Finale and season grade: A-
- Yes, that was Danny Pudi hanging out in the background of the scene at Subway, thus completing the little extra swap between this show and Community. As a fan of both shows, that was really a lot of fun, and I like that it was mostly kept under wraps.
- The show made some pretty great use of Hawaiian locations. In particular, I liked Travis and Laurie’s walk on the seemingly remote beach and the final scene with Grayson and Jules looking out over the ocean.
- Spinoff idea presented to the Cougar Town producers, free of charge: Ted moves in with Tom, and they’re joined by the guy who plays Vorp on The Guild. Lou Diamond Philips also moves in with them, and the show is called Three Bald Guys And Lou. I would watch.
- I’m pretty sure “Seinfeld guy” is executive producer/co-creator Kevin Biegel.

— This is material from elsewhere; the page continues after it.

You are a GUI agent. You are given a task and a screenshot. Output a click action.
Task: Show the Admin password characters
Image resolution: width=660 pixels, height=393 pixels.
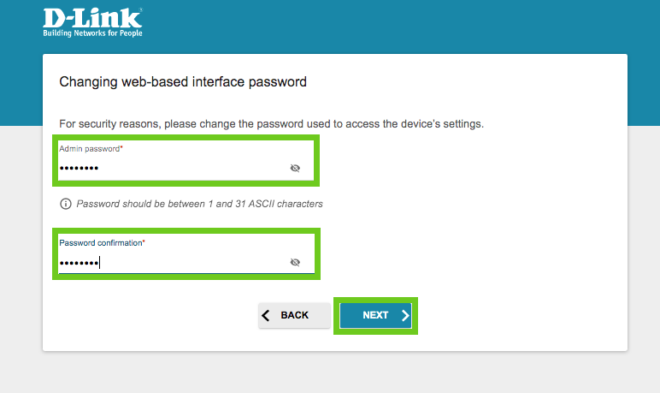[295, 169]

- Best episode of the season: The Halloween episode continues to be my high-water mark for the show mixing goofy laughs—Travis dressed up as Andy!—with genuine emotion—Jules and her dad reconciling. Runner-up: The one from a few weeks ago that Michaelangelo covered for me. I really liked that one.
- Worst episode of the season: The Thanksgiving episode just didn’t work for me. I’m never going to like plots about who says “I love you” first, and the memory of the season one Thanksgiving episode loomed too large. Runner-up: Maybe “Damaged By Love”? The Grayson subplot there doesn’t make a lot of sense.
- See you in the fall-ish! Be working on pulling off your glasses to look like you’ve just seen a super hot chick!